* [YOUR INSTRUCTIONS]:
Scale the stretch of the listing from its start through the line containing "Open the notification", reproducing every line, requests included. Multiply each click coordinate in the answers by 1.35 and round to the nearest whole number, with halves rounded up.

(Recorded data)
+-------+

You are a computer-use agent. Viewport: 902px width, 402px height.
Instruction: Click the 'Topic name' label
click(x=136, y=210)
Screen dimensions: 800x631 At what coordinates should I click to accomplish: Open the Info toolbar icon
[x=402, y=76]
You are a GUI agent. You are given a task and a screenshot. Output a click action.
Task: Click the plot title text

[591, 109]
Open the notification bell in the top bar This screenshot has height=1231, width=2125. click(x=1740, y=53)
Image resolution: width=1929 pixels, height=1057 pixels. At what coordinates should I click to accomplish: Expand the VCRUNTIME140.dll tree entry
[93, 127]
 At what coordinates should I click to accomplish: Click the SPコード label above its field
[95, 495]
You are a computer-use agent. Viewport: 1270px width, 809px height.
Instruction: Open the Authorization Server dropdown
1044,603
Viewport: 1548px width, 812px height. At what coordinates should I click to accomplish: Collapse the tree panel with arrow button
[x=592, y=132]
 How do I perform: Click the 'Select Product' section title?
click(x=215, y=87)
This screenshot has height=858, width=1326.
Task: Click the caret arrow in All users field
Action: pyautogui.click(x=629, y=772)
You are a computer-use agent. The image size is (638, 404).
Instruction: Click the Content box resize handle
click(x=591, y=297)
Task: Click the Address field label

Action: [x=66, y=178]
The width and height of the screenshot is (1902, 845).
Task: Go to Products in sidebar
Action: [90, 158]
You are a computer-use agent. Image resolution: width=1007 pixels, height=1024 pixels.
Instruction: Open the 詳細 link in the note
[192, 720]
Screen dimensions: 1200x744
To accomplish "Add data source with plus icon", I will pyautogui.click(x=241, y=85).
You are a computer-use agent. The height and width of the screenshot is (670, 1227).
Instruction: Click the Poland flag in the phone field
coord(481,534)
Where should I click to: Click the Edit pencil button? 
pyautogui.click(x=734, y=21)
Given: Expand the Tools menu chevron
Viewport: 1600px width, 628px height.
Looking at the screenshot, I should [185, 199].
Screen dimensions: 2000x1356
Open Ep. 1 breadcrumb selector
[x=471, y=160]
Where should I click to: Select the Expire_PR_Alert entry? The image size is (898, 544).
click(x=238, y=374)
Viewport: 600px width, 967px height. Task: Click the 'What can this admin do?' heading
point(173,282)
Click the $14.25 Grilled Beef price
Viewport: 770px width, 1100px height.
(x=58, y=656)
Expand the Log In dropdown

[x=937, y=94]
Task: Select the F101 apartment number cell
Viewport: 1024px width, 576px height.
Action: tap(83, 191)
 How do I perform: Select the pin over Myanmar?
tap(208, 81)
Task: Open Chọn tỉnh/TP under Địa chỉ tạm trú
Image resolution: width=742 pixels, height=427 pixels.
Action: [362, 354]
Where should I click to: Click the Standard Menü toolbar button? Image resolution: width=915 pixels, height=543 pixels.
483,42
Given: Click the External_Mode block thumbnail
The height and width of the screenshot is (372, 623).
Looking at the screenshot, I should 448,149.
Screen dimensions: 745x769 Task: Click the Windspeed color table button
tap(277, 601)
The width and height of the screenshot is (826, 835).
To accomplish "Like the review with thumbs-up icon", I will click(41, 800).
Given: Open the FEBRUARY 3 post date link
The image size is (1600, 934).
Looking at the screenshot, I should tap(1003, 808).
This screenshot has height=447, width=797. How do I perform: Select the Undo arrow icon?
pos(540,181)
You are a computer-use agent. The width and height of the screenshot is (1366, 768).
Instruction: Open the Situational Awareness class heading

+-------+

* [EXERCISE ANSWER]:
You are a computer-use agent. Viewport: 902px width, 402px height.
Instruction: Click the 'Topic name' label
click(x=184, y=284)
Screen dimensions: 800x631 At what coordinates should I click to accomplish: Open the Info toolbar icon
[x=543, y=103]
You are a GUI agent. You are given a task and a screenshot. Output a click action.
Task: Click the plot title text

[798, 147]
Open the notification bell in the top bar This screenshot has height=1231, width=2125. click(x=2349, y=72)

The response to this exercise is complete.